If you need temporary orders your attorney will motion the court and present your case to the judge. This is sort of a mini trial. The judge will listen to both parties and make the determination of what will happen between now and the actual divorce trial.
Do You Need Temporary Orders?Often times clients will come in and tell me that their friend, their sister or their cousin had temporary orders in their divorce case and that they want to do the same. Wanting and needing temporary orders are two different things. I cannot stress that point enough. Temporary orders are the judge telling you what to do rather than you and your spouse doing what you know how to do and doing what you have been doing. Like I have said before about mediation; it simply works better for the parties to work out their own agreement than to have the judge do it for you. You know what works best for you.
There are situations where one party or the other is being unreasonable and temporary orders are necessary. They will help make a smooth transition on daily functioning of your life during the divorce process if your spouse is making every little decision into a conflict.

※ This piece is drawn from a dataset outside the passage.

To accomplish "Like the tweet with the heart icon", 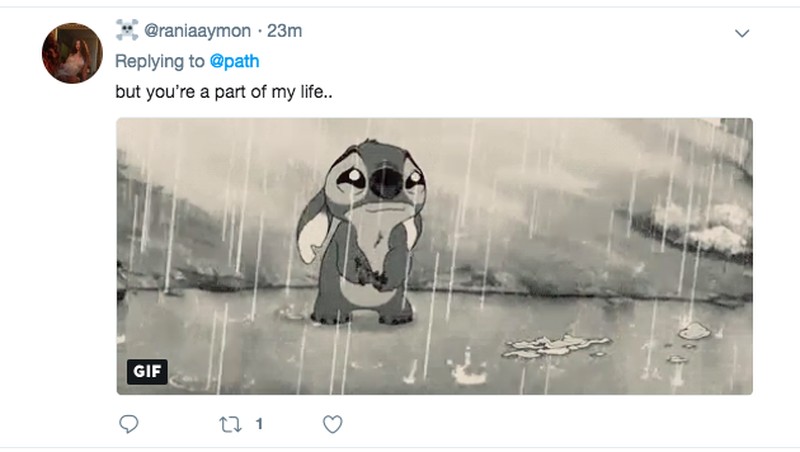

Are There Draw Backs to Temporary Orders?Like with anything in life and divorce, there are always draw backs. The first draw back is cost. It can be expensive to have your divorce attorney put together the motion, the supporting documentation and to have a mini-trial. Some attorneys will require the money for the motion and hearing upfront because it can be an expensive process.
The other draw back the really sticks out is what is known as status quo. The status quo refers to the existing situation. If you are in a high conflict divorce for over a year and you have temporary orders which place the children with mom 90% of the time, a judge is less likely to say, at the time of the divorce trial, "now lets split the custody 50/50". Likewise, if the kids stay with dad 60% of the time and go to the school in his neighborhood, after a year or more of ongoing divorce proceedings will the judge now say "mom gets the kids 75% of the time and they will go tho her neighborhood school"? Child custody is determined by the best interest of the child and often the status quo is in the best interest of the child because it is the most stable and consistent thing the child knows in the divorce process.
Again, these two reasons alone (and there are many more) highlight the importance of trying to work things out civilly between the two parties, rather than having a judge decide. Your family law lawyer is a tremendous resource in this area because they are very familiar with the respect that is given to a stipulation by the judge. They are also very knowledgeable about what a judge would find important and what they would find questionable. They, or your mediator, can also help you negotiate terms which you are having difficulty deciding upon. They also help you preserve your rights and your best interest in the divorce. But in the end, it works best for the two parties to come together and decide how things will work during the divorce process.